Da ist der Naturschutzbund, der die Asse zur Chefsache erklärt wissen will. Da ist die Initiative „AG Schacht Konrad“, die das Umweltministerium wieder im Asse-Begleitprozess sehen will. „Es ist Aufgabe des Ministeriums, dass die Vorbereitung zur Bergung nicht weiter verschleppt wird“, sagte eine Frau. Die Stimmung ist angespannt, einige Stimmen werden laut. „Die Sicherheit des Bergwerks ist absolut zentral“, sagt Schulze.
Schulze hält Schacht Konrad für den "richtigen Standort"
Rund 30 Kilometer entfernt ist bereits ein Endlager in Bau. In 1000 Metern Tiefe zeugen riesige Bagger und Bohrer davon, wie Schächte in den Fels gefräst werden. Wassersprinkler sind zu sehen. Anders als Asse ist Schacht Konrad, vorgesehen für schwach- und mittelradioaktive Stoffe, staubtrocken. Der Tross aus Jeeps und Transportern passiert Schacht um Schacht, zwölf Meter hoch, fast ebenso breit. Stefan Studt steht in einem von ihnen. Der groß gewachsene Mann überragt die Ministerin um fast zwei Köpfe.
Neben ihr spricht der BGE-Geschäftsführer von der Herausforderung, das Bergwerk für die lange Einlagerungsphase zu befestigen, davon, die Technik unter Tage zu bekommen. 2027 sei das Endlager fertig. „Mir ist wichtig, dass wir das Endlager dann auch haben“, sagt Schulze. „Ich bin mir sicher, dass dies für diese Abfälle der richtige Standort ist.“
Im ehemaligen Eisenerzbergwerk wirkt Schulze gelassen. Sie hat Grund dazu. Zwar war die Fertigstellung des Endlagers bereits für 2013 vorgesehen, der Termin wurde immer wieder verschoben. Glatt 50 Jahre nach Beginn der Planungen soll es fertig werden. Doch sind beim bisher einzig genehmigten Endlager in Deutschland Fortschritte zu erkennen. Sechs der achtzehn Kammern, in denen Atommüll eingelagert werden soll, sind bereits ausgehoben. Die Arbeiten für eine Betonfabrik und die Werkstatt für den Fuhrpark sind fortgeschritten. 3,6 Milliarden Euro soll es bis 2027 gekostet haben, insgesamt 303.000 Kubikmeter Atommüll aufnehmen können.
Lange her erscheinen unten im Schacht die 20 Jahre des Genehmigungsprozesses, die 290.000 Einwendungen, die Klagen der Bürger, Kommunen, Landkreisen und Kirchen. Doch Spannungen gibt es noch heute.

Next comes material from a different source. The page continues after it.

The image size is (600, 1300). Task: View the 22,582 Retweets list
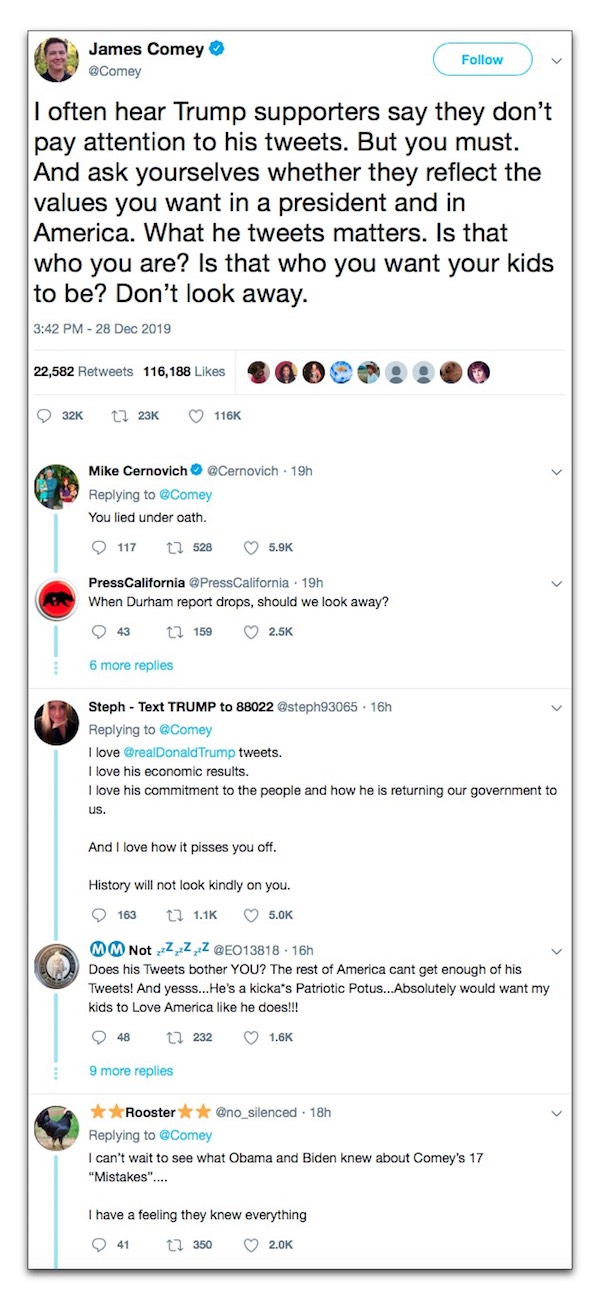click(x=83, y=371)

"Es gibt keinen Konsens in der Region"
Später wird es auch in Salzgitter eine Veranstaltung geben. Wieder tragen zahlreiche Stimmen ihre Sorgen vor, kritisieren im Sitzungssaal des Rathauses, dass keine Rückholung des erst eingelagerten Atommülls möglich sei. Die Bürgerinitiativen bleiben fern, boykottieren die Veranstaltung wegen des engen Zeitplans. „Ich habe das Gefühl, dass hier etwas passend gemacht werden soll, was nicht passt“, sagt der Bundestagsabgeordnete Victor Perli. Der Linke sieht in seinem Wahlkreis und unter Tage einiges anders, als es einst geplant gewesen sei. „Es gibt keinen Konsens in der Region.“
Doch woran sich viele andere Stimmen am Freitagnachmittag stören, ist auch die bloße Existenz des Mülls in der Region. „Auch hier muss die weiße Landkarte gelten“, sagt eine Frau. „Es gibt keine Anhaltspunkte an der Sicherheit des Endlagers zu zweifeln“, sagt Schulze.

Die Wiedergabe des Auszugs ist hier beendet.